▶ **WORK TO DO**
Reproduce every one of the following lines word for word, leaving out the pictures.

▶ **DATA SHOWN**

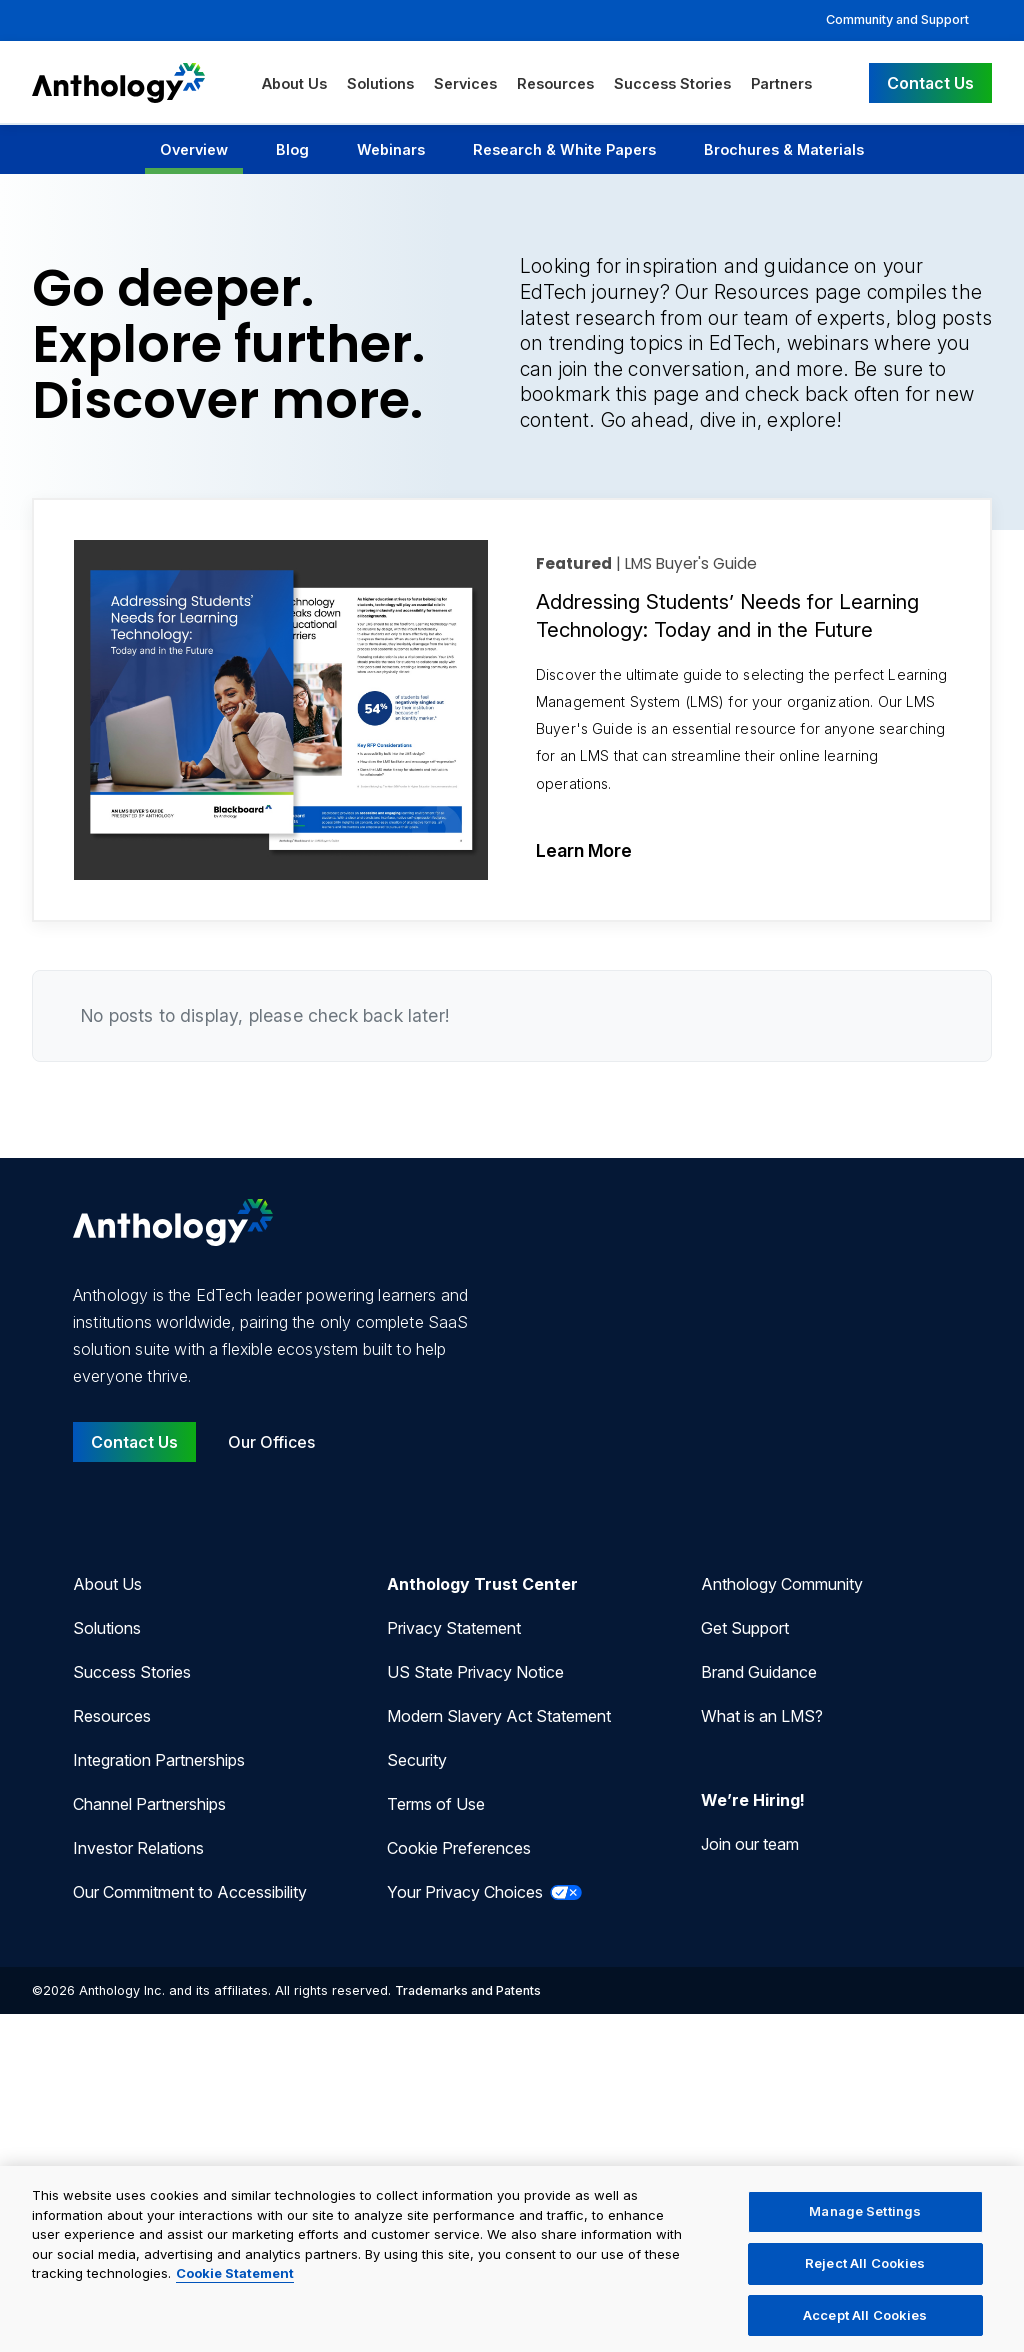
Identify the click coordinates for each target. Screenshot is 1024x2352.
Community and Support (897, 19)
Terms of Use (436, 1804)
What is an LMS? (762, 1716)
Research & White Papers (564, 149)
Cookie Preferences (459, 1848)
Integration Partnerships (159, 1760)
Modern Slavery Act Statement (499, 1716)
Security (417, 1760)
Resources (555, 83)
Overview (194, 149)
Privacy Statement (454, 1628)
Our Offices (271, 1442)
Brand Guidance (759, 1672)
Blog (292, 149)
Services (465, 83)
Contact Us (930, 83)
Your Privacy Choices (484, 1892)
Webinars (391, 149)
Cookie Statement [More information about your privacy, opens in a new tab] (235, 2288)
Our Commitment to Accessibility (190, 1892)
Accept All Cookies (865, 2329)
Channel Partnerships (149, 1804)
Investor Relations (138, 1848)
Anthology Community (782, 1584)
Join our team (750, 1844)
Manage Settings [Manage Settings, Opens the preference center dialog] (865, 2225)
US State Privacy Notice (475, 1672)
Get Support (745, 1628)
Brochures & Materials (784, 149)
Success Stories (672, 83)
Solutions (380, 83)
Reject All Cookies (865, 2277)
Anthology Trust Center (482, 1584)
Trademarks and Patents (468, 1990)
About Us (294, 83)
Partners (781, 83)
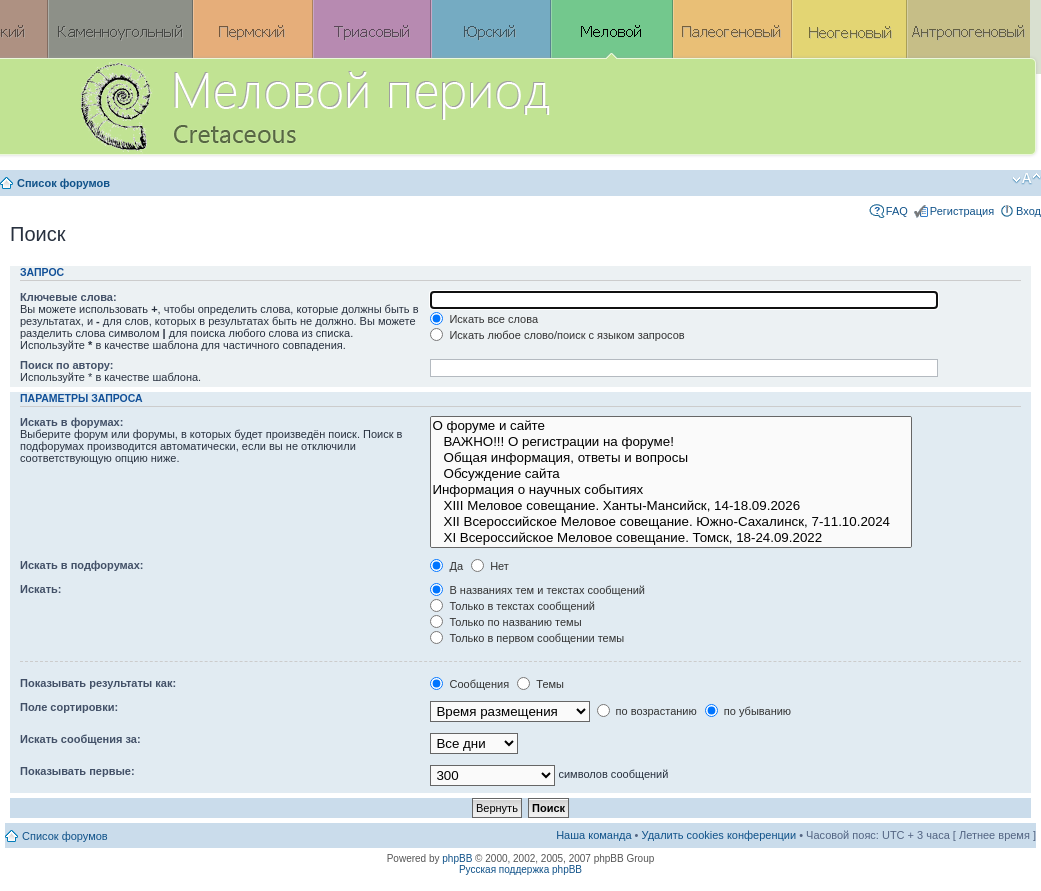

▶ **TASK RESPONSE**
Identify the click coordinates for each target. Screenshot is 1024x2352.
Community and Support (897, 19)
Terms of Use (436, 1804)
What is an LMS? (762, 1716)
Research & White Papers (564, 149)
Cookie Preferences (459, 1848)
Integration Partnerships (159, 1760)
Modern Slavery Act Statement (499, 1716)
Security (417, 1760)
Resources (555, 83)
Overview (194, 149)
Privacy Statement (454, 1628)
Our Offices (271, 1442)
Brand Guidance (759, 1672)
Blog (292, 149)
Services (465, 83)
Contact Us (930, 83)
Your Privacy Choices (484, 1892)
Webinars (391, 149)
Cookie Statement [More information about your privacy, opens in a new tab] (235, 2288)
Our Commitment to Accessibility (190, 1892)
Accept All Cookies (865, 2329)
Channel Partnerships (149, 1804)
Investor Relations (138, 1848)
Anthology Community (782, 1584)
Join our team (750, 1844)
Manage Settings [Manage Settings, Opens the preference center dialog] (865, 2225)
US State Privacy Notice (475, 1672)
Get Support (745, 1628)
Brochures & Materials (784, 149)
Success Stories (672, 83)
Solutions (380, 83)
Reject All Cookies (865, 2277)
Anthology Trust Center (482, 1584)
Trademarks and Patents (468, 1990)
About Us (294, 83)
Partners (781, 83)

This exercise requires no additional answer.